Exposed in a systemic doping scheme, stripped of his Tour de France titles, dropped by sponsors (like Nike) and banned for life from cycling, Lance Armstrong has gone from hero to pariah. And while the dark turns seem to have scuttled the more aspirational planned Hollywood projects, it has increased interest in the stories of whistleblowers and former teammates and spurred renewed interest from news organizations.
On Sunday, CBS News’ 60 Minutes updated its 2011 piece – vehemently disputed by Armstrong at the time – that centered on an interview with Armstrong teammate Tyler Hamilton who said he saw Armstrong inject EPO.
Now CNN has acquired the highly critical Australian documentary The World According to Lance Armstrong, which it will broadcast Saturday at 9 p.m.
Reported by journalist Quentin McDermott for Australian TV’s Four Corners news program, the documentary includes assertions from former friends Betsy and Frankie Andreu that Armstrong admitted during treatment for cancer that he used a long list of banned substances.

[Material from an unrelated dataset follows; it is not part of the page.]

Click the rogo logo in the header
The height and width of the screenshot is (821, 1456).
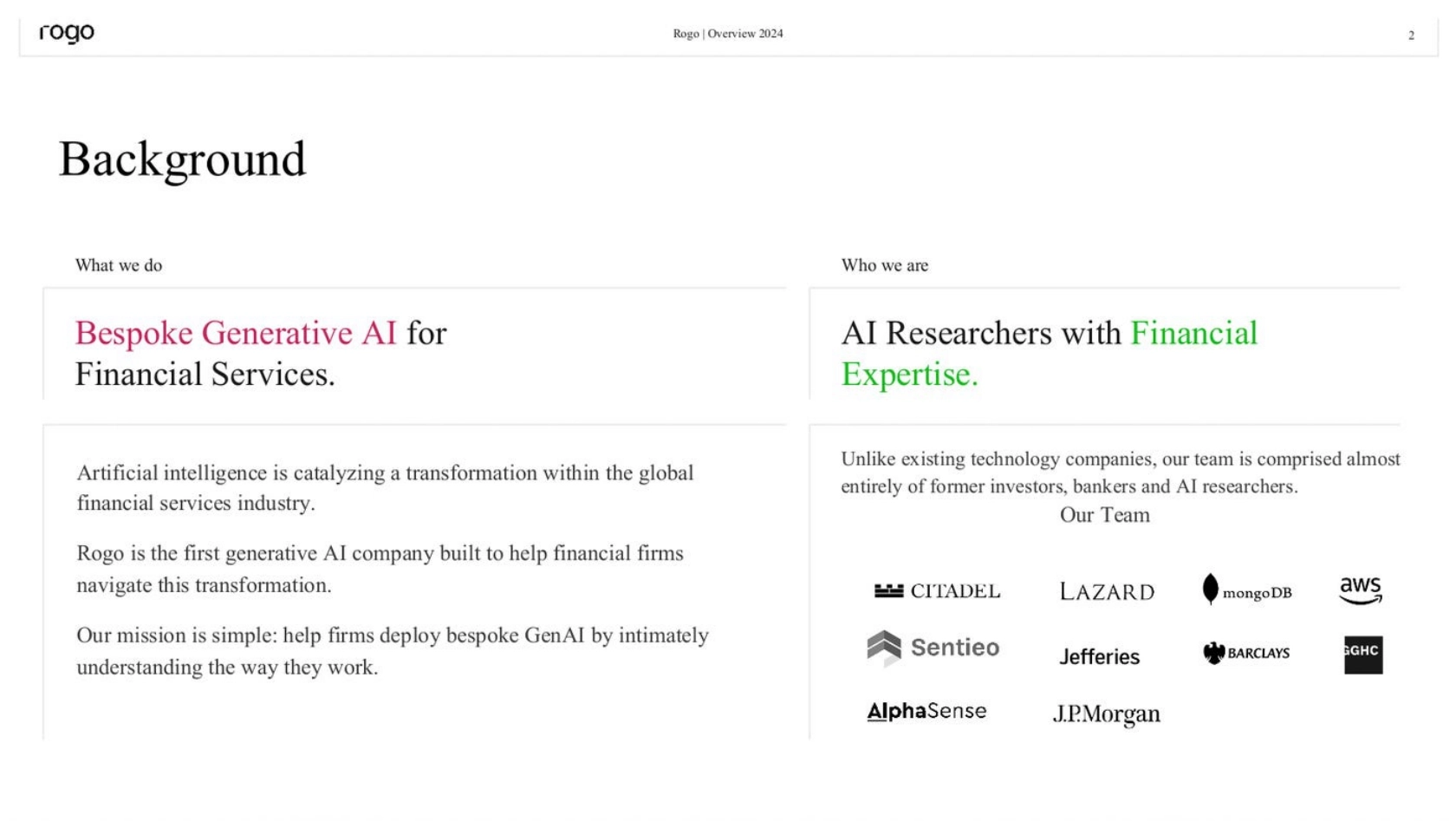coord(67,33)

The documentary also includes footage of Armstrong’s only deposition, given in 2005, in response to a lawsuit by an insurer that resisted awarding Armstrong bonuses for his Tour de France triumphs. The company, Texas-based SCA Promotions, was contracted to pay Armstrong $5 million for winning the Tour. Armstrong prevailed in the suit, and SCA was compelled to pay the bonuses and Armstrong’s legal fees for a total of $12 million, according to an article in Texas Monthly.
The company is now “considering all legal options” to recoup the money.
The documentary also includes interviews with Hamilton and longtime Armstrong critic Greg Lemond -- a three-time Tour winner -- who plays for McDermott what he says is a secretly taped phone call between him and a marketing executive that suggests some sponsors might have felt pressured to cover up for Armstrong’s doping to protect their own corporate images.
The World According to Lance Armstrong will air again on CNN on Oct. 27 at midnight and 3 a.m. ET.